Posted in Arrays and Strings, Data Structures/ Leetcode, Sliding Window Technique

Longest Substring Without Repeating Characters

Posted on by Swetha Kannan

Problem Statement

In a string s, find the length of the longest substring without repeating characters.

Example

Input: s = “abcabcbb”
Output: 3 (“abc”)

Note: Substring means that the letters in the string should be continuous.

Thought Process

The brute force approach to this problem is to construct every possible substring from the given string and keep track of the longest seen substring so far without any repeating characters. This is highly inefficient.

Whenever we want to optimize array or string problems which have some kind of order in them, in this case the continuity of a substring, it’s good to pause and consider whether we can apply the two pointer technique or the sliding window approach. Think about using two pointers in the following situations.

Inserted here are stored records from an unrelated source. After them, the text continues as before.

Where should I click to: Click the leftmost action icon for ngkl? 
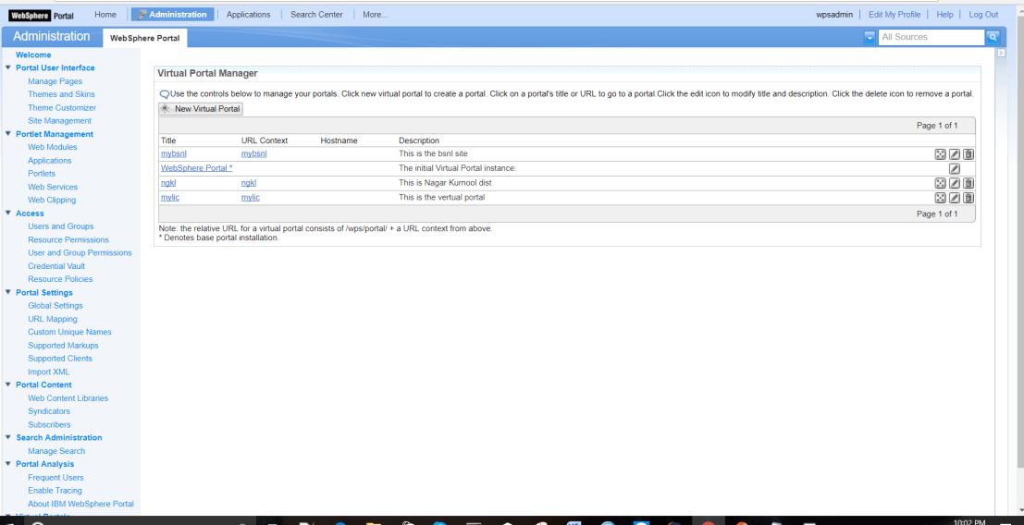point(940,183)
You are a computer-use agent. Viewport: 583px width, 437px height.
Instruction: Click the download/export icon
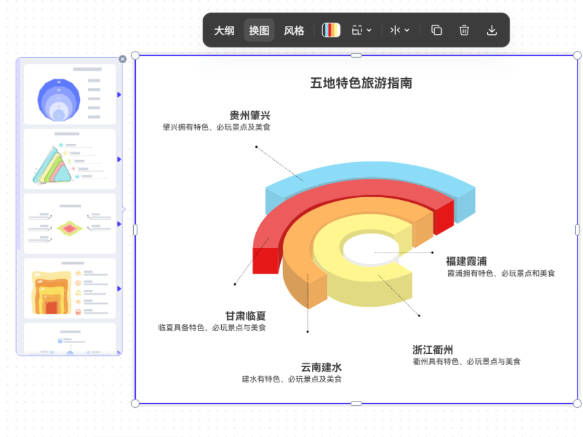(x=493, y=30)
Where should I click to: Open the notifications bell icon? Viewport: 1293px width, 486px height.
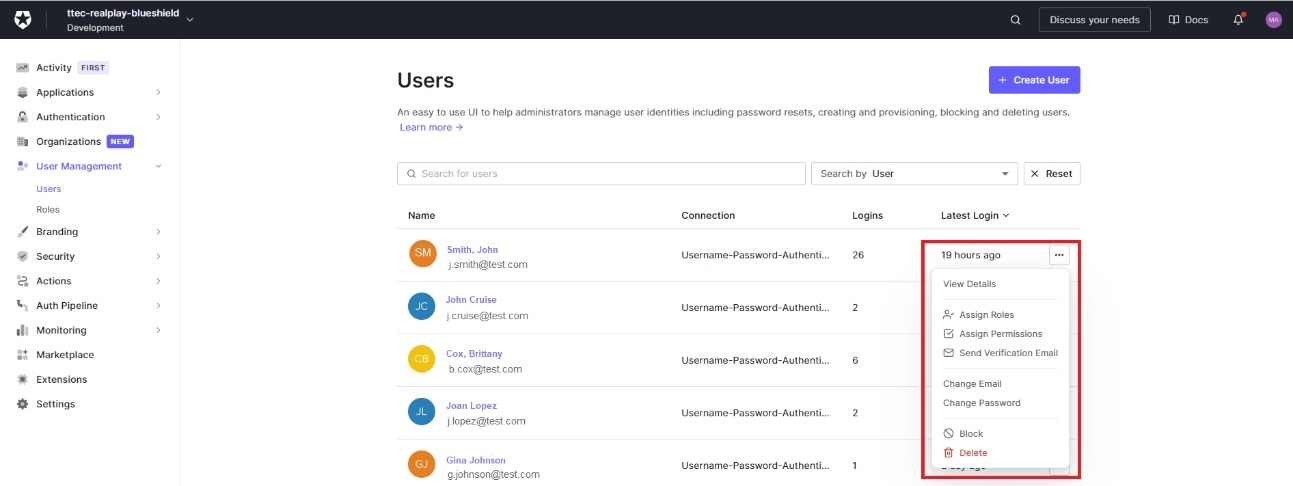pos(1238,20)
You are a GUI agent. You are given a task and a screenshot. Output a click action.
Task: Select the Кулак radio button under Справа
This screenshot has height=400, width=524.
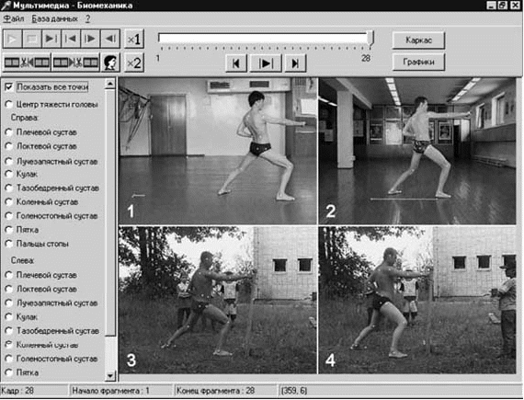point(9,174)
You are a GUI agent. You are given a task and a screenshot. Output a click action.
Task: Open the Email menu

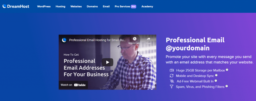click(x=106, y=7)
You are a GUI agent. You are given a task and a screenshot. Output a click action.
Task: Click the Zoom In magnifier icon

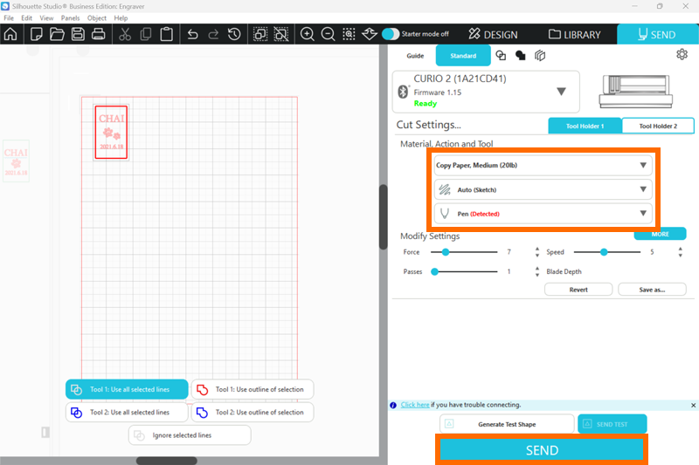308,35
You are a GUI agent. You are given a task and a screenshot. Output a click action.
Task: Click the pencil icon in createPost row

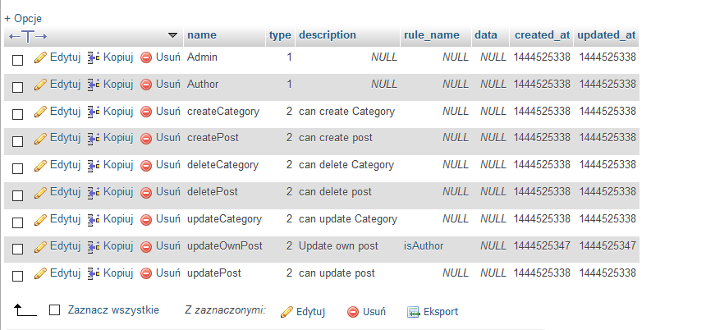pos(40,139)
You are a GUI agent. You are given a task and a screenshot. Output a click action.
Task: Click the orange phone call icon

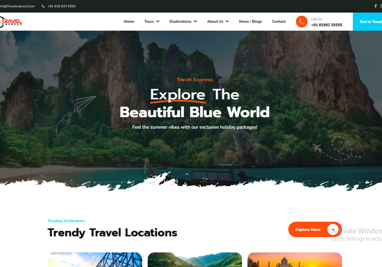(301, 22)
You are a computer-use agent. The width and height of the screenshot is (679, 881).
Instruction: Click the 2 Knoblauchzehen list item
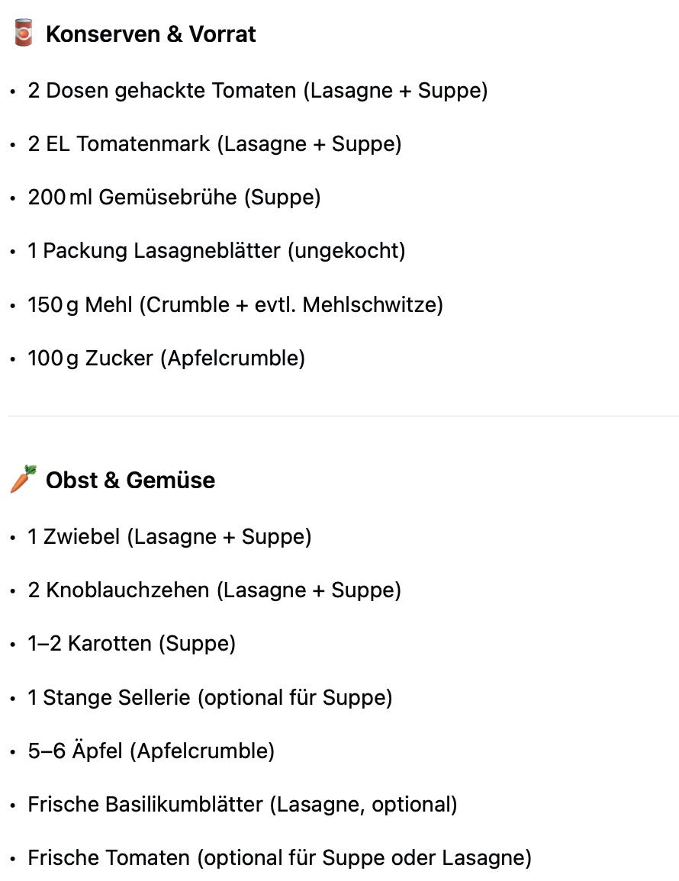pyautogui.click(x=214, y=590)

  • Using two pointers starting at the beginning and end of the array to shrink our search space while comparing the specific elements at start and end pointers
  • Two pointers starting at the beginning of the array and one moving at a faster speed than the other

Think of sliding window approach in the following situation.

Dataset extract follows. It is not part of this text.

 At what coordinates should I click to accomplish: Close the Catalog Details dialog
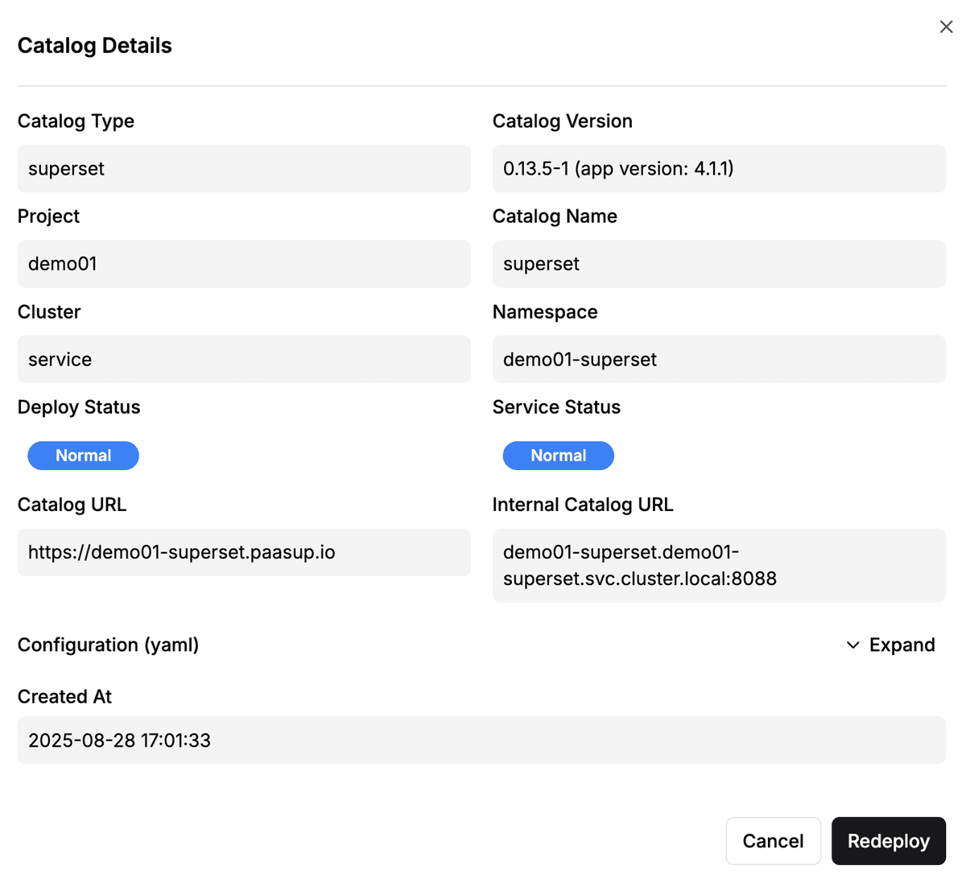(x=946, y=27)
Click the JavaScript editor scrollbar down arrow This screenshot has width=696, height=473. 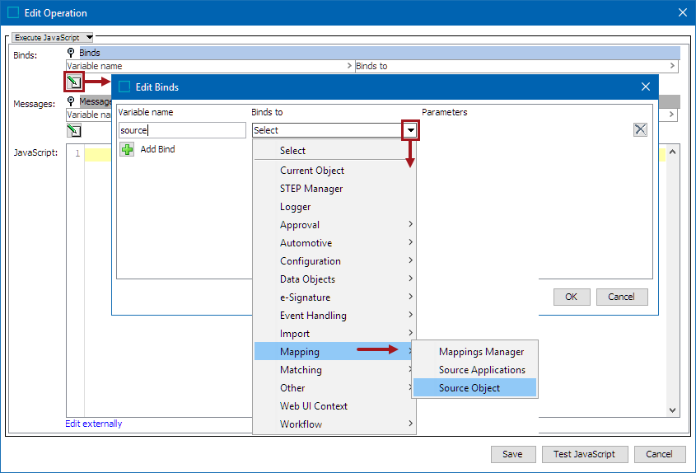(x=672, y=410)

  • This technique can be used when we need to solve contiguous subarray/ substring problems to solve the overall problem. The window size may be fixed or variable. The window size is variable when we need to find the subarray or the substring in the given problem that meets a certain criteria which is the scenario in this current problem.

Let’s use two pointers called start and end to shrink and expand our sliding window accordingly.

  • Expand the window when there are no repeated characters in the sliding window
  • Shrink it when we see a repeated character

Now that we are certain about how we will be using the pointers, the next step is to think about how to formulate shrinking and expansion.

How do we keep track of characters already seen?

As we expand our sliding window considering each additional character added to the substring, let’s store a mapping of a character and the last index where it was seen in a hash map.

lastSeenIndexes = {a: 0, b: 1} etc.

To expand:

We can use the end pointer to traverse the string from left to right for every iteration from i = 0 to i = n-1.

To shrink:

Shrinking the sliding window means determining the position of the start pointer.

  • The start pointer may have already advanced past the last repeated character
  • Or we need to move it to the index right after the index of the last seen character
start = max(start, lastSeenIndexes[c] + 1)
Logic Walkthrough

Complexity

O(N) time complexity and O(N) space

Solution

def lengthOfLongestSubstring(self, s):
     """
     :type s: str
     :rtype: int
     """
     if not s:
        return 0
        
     start, maxLen = 0, 0
     lastSeenIndexes = {}
        
     for end in range(len(s)):
         c = s[end]
            
         if c in lastSeenIndexes:
             start = max(start, lastSeenIndexes[c] + 1)
                
         lastSeenIndexes[c] = end
            
         maxLen = max(maxLen, end - start + 1)
            
    return maxLen

Hope you enjoyed this step by step problem solving approach for the longest substring without any repeating characters problem!